La Russie, elle aussi, agit selon cette logique. Sa diplomatie observe, analyse, évalue avant d’agir. Elle partage avec le Maroc cette culture du discernement et de la réflexion stratégique. Les deux nations privilégient la discrétion à la démonstration, la constance à la précipitation. Ce réalisme réfléchi constitue la base d’un partenariat appelé à durer, précisément parce qu’il repose sur le temps long et non sur la conjoncture. Dans une époque dominée par les réactions immédiates et les alliances changeantes, la politique étrangère du Maroc se distingue par sa cohérence et sa sagesse. Fidèle à la vision de son Souverain, elle ne cherche ni l’affrontement ni la soumission, mais l’équilibre et la reconnaissance mutuelle. En cela, elle incarne une diplomatie du respect — respect du droit, des partenaires, et surtout du temps nécessaire pour transformer les relations en véritables partenariats. Le rapprochement entre Rabat et Moscou ne traduit donc pas un repositionnement opportuniste, mais une maturation naturelle d’un dialogue fondé sur la compréhension et la convergence d’intérêts. C’est un “pas lent mais sûr”, une danse diplomatique qui épouse le rythme du temps plutôt que celui des crises.

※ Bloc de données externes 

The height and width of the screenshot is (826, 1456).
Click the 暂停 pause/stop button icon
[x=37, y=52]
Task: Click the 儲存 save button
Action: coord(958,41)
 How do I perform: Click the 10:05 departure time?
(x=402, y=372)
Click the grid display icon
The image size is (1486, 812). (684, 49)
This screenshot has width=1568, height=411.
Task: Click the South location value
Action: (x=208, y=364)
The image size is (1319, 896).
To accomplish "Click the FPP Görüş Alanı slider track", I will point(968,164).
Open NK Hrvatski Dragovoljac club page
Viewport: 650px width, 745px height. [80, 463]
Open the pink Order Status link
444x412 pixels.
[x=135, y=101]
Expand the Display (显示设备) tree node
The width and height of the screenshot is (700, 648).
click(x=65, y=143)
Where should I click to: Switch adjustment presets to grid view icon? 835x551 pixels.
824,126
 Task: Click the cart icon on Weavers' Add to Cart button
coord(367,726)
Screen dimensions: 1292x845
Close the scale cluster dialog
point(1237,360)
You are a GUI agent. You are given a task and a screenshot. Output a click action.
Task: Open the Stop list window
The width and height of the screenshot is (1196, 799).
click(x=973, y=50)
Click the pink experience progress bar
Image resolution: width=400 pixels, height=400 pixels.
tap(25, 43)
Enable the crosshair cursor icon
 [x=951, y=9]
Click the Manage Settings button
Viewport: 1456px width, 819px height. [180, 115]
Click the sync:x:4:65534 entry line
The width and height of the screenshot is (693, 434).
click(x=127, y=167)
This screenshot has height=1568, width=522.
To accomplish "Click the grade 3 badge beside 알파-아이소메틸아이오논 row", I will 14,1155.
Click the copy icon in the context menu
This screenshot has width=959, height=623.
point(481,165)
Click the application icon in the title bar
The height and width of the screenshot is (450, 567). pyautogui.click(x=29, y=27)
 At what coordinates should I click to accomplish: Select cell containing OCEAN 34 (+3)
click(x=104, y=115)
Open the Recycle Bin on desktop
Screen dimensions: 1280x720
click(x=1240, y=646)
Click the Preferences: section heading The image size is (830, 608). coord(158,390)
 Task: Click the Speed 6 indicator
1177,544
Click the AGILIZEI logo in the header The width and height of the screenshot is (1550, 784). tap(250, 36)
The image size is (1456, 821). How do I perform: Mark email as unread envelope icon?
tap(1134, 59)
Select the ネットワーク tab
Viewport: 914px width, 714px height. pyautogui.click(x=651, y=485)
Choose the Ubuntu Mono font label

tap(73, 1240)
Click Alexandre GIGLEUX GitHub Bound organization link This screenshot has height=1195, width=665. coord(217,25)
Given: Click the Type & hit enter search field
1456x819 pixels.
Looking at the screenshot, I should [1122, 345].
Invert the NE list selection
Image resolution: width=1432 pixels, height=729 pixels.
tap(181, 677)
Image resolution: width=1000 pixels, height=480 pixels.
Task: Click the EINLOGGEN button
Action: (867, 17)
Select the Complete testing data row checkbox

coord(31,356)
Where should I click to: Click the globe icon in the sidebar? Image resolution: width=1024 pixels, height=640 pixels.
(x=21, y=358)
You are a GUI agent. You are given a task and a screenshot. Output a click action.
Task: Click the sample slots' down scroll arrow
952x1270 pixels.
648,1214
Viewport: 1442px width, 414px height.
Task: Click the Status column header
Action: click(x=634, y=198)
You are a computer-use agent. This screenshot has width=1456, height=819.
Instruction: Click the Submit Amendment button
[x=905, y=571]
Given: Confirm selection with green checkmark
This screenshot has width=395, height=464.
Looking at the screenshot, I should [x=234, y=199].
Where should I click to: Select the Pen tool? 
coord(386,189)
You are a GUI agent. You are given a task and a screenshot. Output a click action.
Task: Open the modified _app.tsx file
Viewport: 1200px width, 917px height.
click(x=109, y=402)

Dans un monde pressé de juger et de choisir des camps, le Maroc rappelle que la diplomatie, la vraie, est un art patient — celui de la mesure et de la constance. En consolidant son partenariat avec la Russie, le Royaume ne tourne le dos à personne : il affirme simplement son autonomie stratégique, sa confiance dans sa propre voie et sa foi dans le dialogue comme instrument de stabilité. En fin de compte, la politique étrangère marocaine, fidèle à l’esprit de Mohammed VI, montre que la sagesse n’est pas lenteur, mais profondeur. Et que, comme l’écrivait Tolstoï, les victoires les plus durables appartiennent toujours à ceux qui savent attendre.